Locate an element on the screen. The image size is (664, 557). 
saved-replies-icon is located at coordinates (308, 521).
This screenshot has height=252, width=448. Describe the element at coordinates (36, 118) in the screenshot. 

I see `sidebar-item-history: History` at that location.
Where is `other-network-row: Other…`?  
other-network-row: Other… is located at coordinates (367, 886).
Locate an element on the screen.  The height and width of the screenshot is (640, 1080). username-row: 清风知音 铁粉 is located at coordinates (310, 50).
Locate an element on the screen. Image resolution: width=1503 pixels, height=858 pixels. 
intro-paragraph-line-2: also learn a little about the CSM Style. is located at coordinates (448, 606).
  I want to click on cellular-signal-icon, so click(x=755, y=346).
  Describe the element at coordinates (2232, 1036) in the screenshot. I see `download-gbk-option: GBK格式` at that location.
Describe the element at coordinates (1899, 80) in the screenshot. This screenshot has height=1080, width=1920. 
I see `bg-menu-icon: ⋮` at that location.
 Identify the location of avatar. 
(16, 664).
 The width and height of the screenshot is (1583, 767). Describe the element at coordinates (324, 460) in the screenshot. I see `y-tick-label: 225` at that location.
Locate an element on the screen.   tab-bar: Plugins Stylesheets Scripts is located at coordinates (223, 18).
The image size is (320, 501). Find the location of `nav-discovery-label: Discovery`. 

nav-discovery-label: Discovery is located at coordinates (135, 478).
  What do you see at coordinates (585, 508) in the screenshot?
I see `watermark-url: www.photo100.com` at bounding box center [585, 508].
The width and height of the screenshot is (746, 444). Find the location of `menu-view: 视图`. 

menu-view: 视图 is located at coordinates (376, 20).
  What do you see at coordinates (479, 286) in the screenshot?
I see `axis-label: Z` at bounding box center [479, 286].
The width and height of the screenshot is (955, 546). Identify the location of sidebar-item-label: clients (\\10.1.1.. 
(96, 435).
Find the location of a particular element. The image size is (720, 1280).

**********

> **Prompt**: Pick out every line of the entries above that contains the string "Find", and copy those lines. Treat uppercase and lowercase letters as different.

> **Answer for this exercise**:
The image size is (320, 501). Find the location of `nav-discovery-label: Discovery`. 
The width and height of the screenshot is (746, 444). Find the location of `menu-view: 视图`. 
Find the location of a particular element. The image size is (720, 1280).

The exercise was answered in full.